Além de uma dinâmica insuficiente de identificação desse descontentamento que serve de mote a este ensaio do cientista político residente em Stanford e John Hopkins, a principal objeção reside numa oferta intencional e dramaticamente abstrata e inconclusiva de soluções, escudada numa opção especificamente anunciada pelo autor e que serve um propósito pragmático que visa não abordar a questão mais premente no contexto desta questão. A renovação de um modelo demoliberal de amplo sucesso depende da reinserção do núcleo de descontentes que é abordado por Fukuyama, por forma a contrariar um movimento de sedução por parte dos extremos e por forma a cumprir um desígnio fundamental ao liberalismo de índole clássica defendido pelo autor – o da universalidade – e a ausência de respostas marca uma insuficiência crucial e deliberadamente pensada que condiciona o cômputo geral da análise bem conseguida de Francis.

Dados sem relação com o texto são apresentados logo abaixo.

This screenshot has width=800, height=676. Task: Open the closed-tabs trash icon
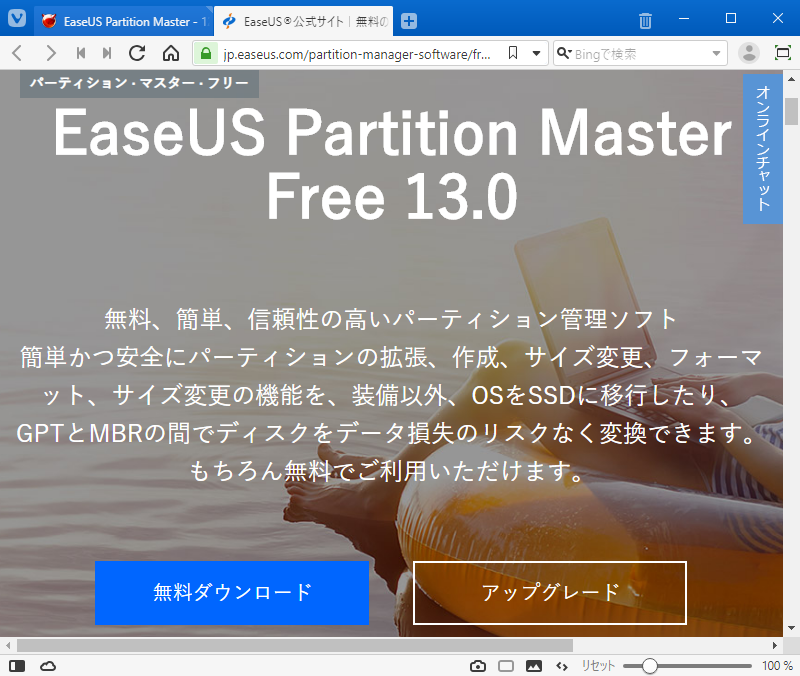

Fukuyama é um autor de referência dentro e fora da área da ciência política, marcado por uma bibliografia brilhante e de referência no âmbito do liberalismo clássico e da ordem política, de uma forma abrangente. Mas a escolha de teses fáceis e pouco inovadoras marca uma rutura com o «Fim da História» de outrora, e, portanto, com a ousadia e pioneirismo que sempre o caracterizaram. Liberalismo e os seus Descontentes (Editora D. Quixote, 2022) presta-se a uma expressão desta nova opção que, pese embora o interesse filosófico indiscutível e a mestria e completude que sempre caracterizou a sua obra, apresenta grandes dificuldades em transpor a barreira material, autoconfinando-se a um espaço excessivamente restrito e que poderia (e deveria) ser expandido. Perde a doutrina. Perde a ideologia. Perde a sociedade. Ganham os Descontentes.